I started cutting dairy from my intake about a month ago, also for health reasons (a moderate intolerance for lactose). I noticed I would get horrible stomach aches and bloating after eating pizza or anything with a lot of cheese, milk, or cream in it, so I tried abstaining from dairy for two weeks and noticed a BIG difference. Yogurt (especially nonfat, it seems) doesn't seem to bother my stomach _as much_, but milk/cream and cheese definitely do. And for my midday latte, I get it with soymilk. 
	

	
	
		
		

		
		
	


	




 The transition to dairy-free has been surprisingly easy for me, and I'm someone who's pretty in love with dairy products.

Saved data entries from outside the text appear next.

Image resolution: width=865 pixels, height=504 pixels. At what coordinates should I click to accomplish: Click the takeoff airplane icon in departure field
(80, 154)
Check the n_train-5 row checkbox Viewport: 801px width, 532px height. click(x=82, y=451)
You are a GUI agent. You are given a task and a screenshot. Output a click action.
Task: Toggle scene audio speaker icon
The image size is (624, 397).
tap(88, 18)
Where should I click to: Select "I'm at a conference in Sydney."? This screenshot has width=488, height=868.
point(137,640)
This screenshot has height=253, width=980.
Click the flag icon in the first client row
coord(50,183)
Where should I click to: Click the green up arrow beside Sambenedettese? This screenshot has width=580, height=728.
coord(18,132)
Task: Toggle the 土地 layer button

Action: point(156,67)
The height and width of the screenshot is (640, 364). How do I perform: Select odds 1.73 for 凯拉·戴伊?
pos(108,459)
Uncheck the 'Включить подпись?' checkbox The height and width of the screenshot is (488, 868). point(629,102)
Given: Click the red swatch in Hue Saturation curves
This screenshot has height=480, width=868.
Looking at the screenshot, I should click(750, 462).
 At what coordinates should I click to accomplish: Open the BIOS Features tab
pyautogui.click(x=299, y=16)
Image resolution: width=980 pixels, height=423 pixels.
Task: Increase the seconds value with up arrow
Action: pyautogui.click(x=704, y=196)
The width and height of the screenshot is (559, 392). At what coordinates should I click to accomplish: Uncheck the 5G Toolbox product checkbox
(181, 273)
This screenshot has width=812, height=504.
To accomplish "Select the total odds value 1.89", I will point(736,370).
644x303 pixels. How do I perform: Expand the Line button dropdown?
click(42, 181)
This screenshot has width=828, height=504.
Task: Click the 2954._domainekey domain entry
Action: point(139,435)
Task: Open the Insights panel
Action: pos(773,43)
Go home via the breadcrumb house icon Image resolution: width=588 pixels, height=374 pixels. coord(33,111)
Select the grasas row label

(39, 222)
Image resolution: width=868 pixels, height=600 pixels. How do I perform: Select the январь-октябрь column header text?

When I'm _really_ craving some cheese or a cold glass of milk with my cookie, I take a Lactaid (OTC) pill beforehand.


----------



## Corvs Queen (Mar 11, 2010)

I am dairy free. I have switched to rice milk for my breakfast. It's okay. The vanilla is better than the plain. I decided to go dairy  free because of the health affects of Casein, which accounts for more than 80% of proteins found in cows milk. Also, cows milk causes mucus buildup in the human body. In my honest opinion dairy is toxic. Especially cheese. As for calcium, plenty of veggies contain high amounts of calcium. Such as.....cabbage, spinach, broccoli, carrots, cauliflower, eggplant, kale, parsley, peas, pumpkin, turnip, dandelion and asparagus. Hope that helps a bit.


----------



## January (Mar 11, 2010)

Also, I wanted to add - I love Almond Milk, especially the vanilla one. I know you said you like Soy Milk, but give Almond Milk  a try too - it's really creamy and good


----------



## purrtykitty (Mar 11, 2010)

Glad to know I'm not the only one who has problems!  I'll definitely try Almond Milk, too.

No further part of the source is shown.